PROVIDED DATA ▸
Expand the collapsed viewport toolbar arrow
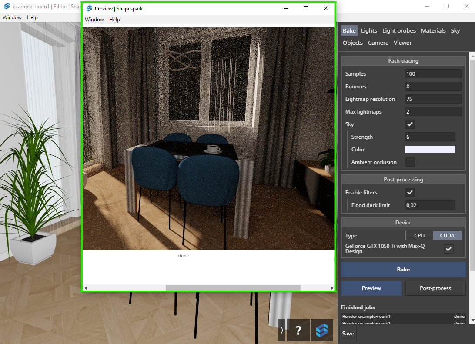This screenshot has height=344, width=475. click(x=282, y=330)
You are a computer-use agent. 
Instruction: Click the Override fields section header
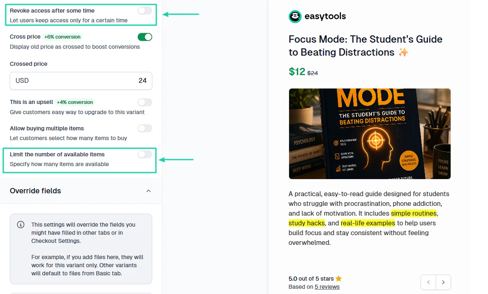click(x=81, y=191)
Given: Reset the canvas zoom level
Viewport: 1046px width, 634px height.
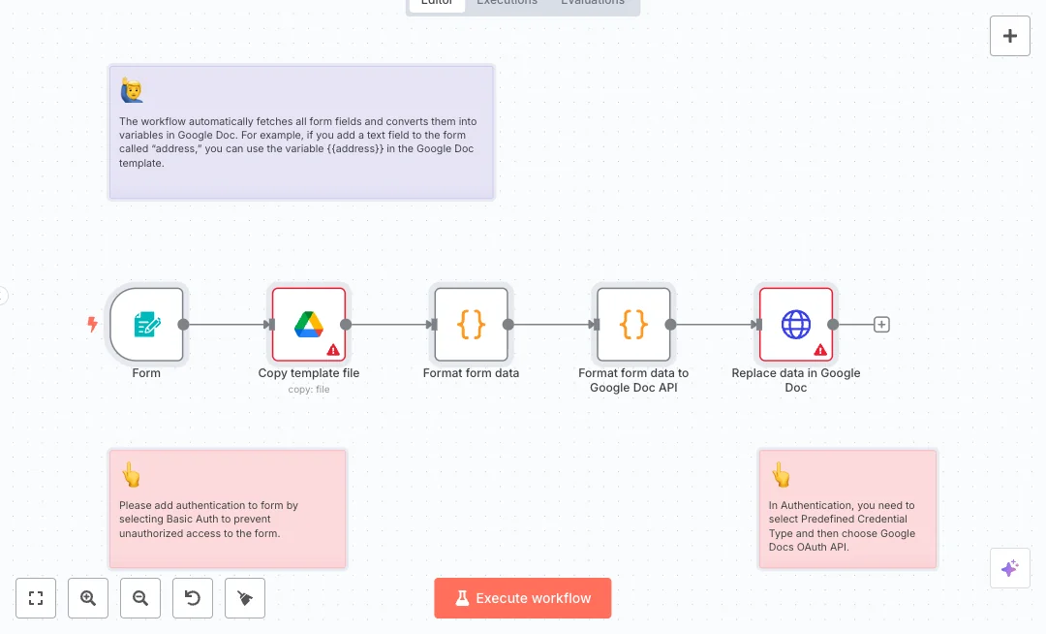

WORK INSTRUCTIONS ▸
Copy every line above exactly; images stay out.

REPLY TO THE EXERCISE ▸
Expand the collapsed viewport toolbar arrow
This screenshot has height=344, width=475. click(x=282, y=330)
You are a computer-use agent. 
Instruction: Click the Override fields section header
click(x=81, y=191)
Given: Reset the canvas zoom level
Viewport: 1046px width, 634px height.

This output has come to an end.